TASK OBJECTIVE:
Identify the line in which "The image size is (1191, 1008)." appears, then reproduce that line and all remaining lines of the records word for word.

[Extracted data entries]
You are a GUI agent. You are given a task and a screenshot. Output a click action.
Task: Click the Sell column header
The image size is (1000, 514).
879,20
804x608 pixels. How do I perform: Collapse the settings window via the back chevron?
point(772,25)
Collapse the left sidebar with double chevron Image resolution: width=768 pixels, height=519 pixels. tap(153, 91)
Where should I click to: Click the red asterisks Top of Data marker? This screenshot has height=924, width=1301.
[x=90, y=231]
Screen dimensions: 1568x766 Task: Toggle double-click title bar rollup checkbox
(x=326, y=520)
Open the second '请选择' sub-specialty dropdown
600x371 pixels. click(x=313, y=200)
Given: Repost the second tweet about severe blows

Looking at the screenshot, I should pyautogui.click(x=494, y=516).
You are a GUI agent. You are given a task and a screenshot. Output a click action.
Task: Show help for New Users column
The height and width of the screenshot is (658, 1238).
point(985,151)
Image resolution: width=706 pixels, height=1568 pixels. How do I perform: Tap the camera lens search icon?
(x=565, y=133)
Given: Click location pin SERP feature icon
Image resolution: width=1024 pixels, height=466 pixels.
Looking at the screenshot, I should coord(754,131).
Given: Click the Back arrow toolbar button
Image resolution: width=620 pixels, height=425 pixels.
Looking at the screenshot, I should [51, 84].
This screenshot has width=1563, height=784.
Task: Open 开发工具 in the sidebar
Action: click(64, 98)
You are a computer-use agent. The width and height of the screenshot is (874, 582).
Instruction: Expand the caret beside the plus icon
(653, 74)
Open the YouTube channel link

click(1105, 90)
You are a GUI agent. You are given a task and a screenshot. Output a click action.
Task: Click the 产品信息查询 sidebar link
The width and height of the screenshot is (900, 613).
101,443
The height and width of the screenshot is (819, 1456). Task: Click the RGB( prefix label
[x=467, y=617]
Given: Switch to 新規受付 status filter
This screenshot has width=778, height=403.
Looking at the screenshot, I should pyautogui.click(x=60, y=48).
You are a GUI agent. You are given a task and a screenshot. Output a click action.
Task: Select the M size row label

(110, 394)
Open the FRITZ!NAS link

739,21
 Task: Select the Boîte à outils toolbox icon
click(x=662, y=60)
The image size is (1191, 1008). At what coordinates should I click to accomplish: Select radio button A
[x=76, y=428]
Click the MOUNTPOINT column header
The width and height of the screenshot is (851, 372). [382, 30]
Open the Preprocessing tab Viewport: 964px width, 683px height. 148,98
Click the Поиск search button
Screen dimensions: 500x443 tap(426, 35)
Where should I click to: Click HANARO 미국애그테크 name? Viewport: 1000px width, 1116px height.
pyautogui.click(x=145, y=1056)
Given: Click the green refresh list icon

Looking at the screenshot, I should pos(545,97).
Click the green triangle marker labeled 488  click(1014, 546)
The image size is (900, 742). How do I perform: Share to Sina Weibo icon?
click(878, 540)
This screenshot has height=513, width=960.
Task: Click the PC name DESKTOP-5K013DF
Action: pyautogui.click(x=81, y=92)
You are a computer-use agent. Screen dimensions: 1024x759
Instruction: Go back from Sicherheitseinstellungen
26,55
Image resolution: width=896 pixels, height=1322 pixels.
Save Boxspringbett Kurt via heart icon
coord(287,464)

OUTPUT:
The image size is (1191, 1008). At what coordinates should I click to accomplish: Select radio button A
[x=76, y=428]
Click the MOUNTPOINT column header
The width and height of the screenshot is (851, 372). [382, 30]
Open the Preprocessing tab Viewport: 964px width, 683px height. 148,98
Click the Поиск search button
Screen dimensions: 500x443 tap(426, 35)
Where should I click to: Click HANARO 미국애그테크 name? Viewport: 1000px width, 1116px height.
pyautogui.click(x=145, y=1056)
Given: Click the green refresh list icon

Looking at the screenshot, I should pos(545,97).
Click the green triangle marker labeled 488  click(1014, 546)
The image size is (900, 742). How do I perform: Share to Sina Weibo icon?
click(878, 540)
This screenshot has height=513, width=960.
Task: Click the PC name DESKTOP-5K013DF
Action: pyautogui.click(x=81, y=92)
You are a computer-use agent. Screen dimensions: 1024x759
Instruction: Go back from Sicherheitseinstellungen
26,55
Image resolution: width=896 pixels, height=1322 pixels.
Save Boxspringbett Kurt via heart icon
coord(287,464)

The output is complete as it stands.